A Galactocele is another benign breast lump found in pregnancy and breast feeding. It is essentially a milk-filled cyst which is a result of the blockage of a duct during breastfeeding. The first symptom is usually a tender mass in the breast, which can be seen on ultrasound. If possible, a galactocele can be drained to alleviate symptoms. Sometimes the fluid within it is too viscous to allow adequate drainage. Occasionally it may get infected which requires antibiotics and drainage to treat.

Axillary hypertrophy or lumps under the armpit can occur during pregnancy secondary to the axillary tail of the breast (extension of breast tissue to the armpit) becoming swollen during milk production.
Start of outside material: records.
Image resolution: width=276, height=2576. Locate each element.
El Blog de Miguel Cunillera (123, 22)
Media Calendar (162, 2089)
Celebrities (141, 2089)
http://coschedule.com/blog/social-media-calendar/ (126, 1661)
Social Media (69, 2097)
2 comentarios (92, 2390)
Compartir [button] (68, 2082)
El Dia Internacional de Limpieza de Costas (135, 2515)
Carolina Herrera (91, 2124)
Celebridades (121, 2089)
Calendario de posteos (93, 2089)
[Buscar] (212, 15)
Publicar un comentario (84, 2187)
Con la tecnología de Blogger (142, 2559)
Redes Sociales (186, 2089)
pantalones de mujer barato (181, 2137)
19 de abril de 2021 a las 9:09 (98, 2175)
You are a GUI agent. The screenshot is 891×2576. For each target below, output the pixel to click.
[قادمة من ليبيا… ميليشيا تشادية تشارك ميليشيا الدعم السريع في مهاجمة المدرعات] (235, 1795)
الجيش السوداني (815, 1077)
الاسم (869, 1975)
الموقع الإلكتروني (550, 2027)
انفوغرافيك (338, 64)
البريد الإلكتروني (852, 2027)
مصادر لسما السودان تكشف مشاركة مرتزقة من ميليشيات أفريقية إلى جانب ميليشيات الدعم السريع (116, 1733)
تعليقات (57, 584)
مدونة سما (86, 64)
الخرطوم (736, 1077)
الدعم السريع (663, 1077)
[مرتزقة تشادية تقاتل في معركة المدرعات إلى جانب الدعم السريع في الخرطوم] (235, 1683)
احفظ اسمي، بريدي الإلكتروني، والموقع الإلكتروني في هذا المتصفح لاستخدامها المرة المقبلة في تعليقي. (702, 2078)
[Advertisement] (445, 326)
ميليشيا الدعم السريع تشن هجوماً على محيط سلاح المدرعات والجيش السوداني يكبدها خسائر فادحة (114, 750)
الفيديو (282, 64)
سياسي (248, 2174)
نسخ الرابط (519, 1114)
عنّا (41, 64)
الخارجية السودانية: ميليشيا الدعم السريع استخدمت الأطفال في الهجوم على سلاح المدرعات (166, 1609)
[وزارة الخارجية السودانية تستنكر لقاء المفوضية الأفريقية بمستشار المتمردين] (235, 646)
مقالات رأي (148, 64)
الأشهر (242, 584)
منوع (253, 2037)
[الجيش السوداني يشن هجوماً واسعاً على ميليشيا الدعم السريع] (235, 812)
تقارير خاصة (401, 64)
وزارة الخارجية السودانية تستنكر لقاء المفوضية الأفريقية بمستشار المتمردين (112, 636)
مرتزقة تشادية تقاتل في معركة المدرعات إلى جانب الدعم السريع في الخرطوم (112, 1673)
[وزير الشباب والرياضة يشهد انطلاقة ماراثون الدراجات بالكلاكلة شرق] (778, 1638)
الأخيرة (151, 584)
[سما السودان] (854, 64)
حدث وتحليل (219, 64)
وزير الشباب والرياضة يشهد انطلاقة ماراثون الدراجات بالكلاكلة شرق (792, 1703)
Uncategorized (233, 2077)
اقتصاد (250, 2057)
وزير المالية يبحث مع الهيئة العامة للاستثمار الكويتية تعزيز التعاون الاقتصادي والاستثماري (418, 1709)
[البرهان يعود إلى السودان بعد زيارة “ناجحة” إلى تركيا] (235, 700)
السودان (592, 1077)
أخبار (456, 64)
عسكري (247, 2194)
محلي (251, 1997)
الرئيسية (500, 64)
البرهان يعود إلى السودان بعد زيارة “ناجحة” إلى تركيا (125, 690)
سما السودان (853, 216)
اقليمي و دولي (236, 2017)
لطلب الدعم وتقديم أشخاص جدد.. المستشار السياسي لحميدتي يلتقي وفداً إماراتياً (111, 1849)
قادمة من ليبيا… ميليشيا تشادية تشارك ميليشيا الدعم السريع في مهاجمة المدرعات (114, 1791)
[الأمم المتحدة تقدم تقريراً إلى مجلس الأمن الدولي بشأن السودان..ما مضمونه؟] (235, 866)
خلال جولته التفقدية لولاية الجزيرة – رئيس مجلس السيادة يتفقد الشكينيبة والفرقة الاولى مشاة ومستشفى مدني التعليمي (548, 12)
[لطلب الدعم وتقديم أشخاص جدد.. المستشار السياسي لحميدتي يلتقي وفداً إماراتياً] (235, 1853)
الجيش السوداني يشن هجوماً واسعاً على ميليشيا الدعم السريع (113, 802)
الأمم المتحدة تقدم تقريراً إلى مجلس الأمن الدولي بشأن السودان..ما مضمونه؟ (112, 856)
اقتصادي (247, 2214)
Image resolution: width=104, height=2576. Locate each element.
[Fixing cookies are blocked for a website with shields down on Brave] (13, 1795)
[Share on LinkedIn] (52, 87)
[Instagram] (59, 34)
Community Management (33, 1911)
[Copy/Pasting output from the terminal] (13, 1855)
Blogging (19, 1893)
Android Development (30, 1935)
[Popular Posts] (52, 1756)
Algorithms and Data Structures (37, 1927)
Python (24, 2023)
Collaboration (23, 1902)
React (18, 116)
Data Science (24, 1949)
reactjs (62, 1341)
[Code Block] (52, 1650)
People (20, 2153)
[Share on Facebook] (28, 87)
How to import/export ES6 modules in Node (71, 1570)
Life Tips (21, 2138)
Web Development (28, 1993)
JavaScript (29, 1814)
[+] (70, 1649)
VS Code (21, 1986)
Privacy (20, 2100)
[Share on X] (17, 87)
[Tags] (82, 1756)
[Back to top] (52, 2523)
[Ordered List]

This can be tender but will eventually atrophy and go away.

Granulomatous mastitis is a rare chronic inflammatory breast condition that occurs around lobules and ducts of the breast in the absence of specific infection, trauma, or evidence of autoimmune process. It has also been contributed to the oral contraceptive pill and lactation.

It can present as an infective process with redness, pain and fever, and is diagnosed on tissue biopsy. The usual age range is 17-42 years.

Corticoteroids and methotrexate, generally without surgery, is the gold standard treatment. If left without treatment, it tends to take 1-2 years to resolve. 

Breast cancer affects approximately 1 in 3000 pregnant women and is the second most common malignancy affecting pregnancy.

This mean that even though breast lumps are common during pregnancy, they should all be assessed if growing in size. Assessment will tend to avoid mammograms as the radiation can potentially harm the foetus.

If you are diagnosed with breast cancer during pregnancy, the treatment options will be more complicated as you want the best treatment for the cancer whilst also protecting the baby.

It is generally safe to have surgery for breast cancer whilst pregnant. The surgeon, anaesthetist and high-risk obstetrician need to work together to decide on the best time during pregnancy to perform the operation. Chemotherapy seems to be safe for the baby if given in the second or third trimester of the pregnancy. Other treatments such as hormone therapy, targeted therapy and radiation therapy, can be harmful to the baby and are usually given after the birth.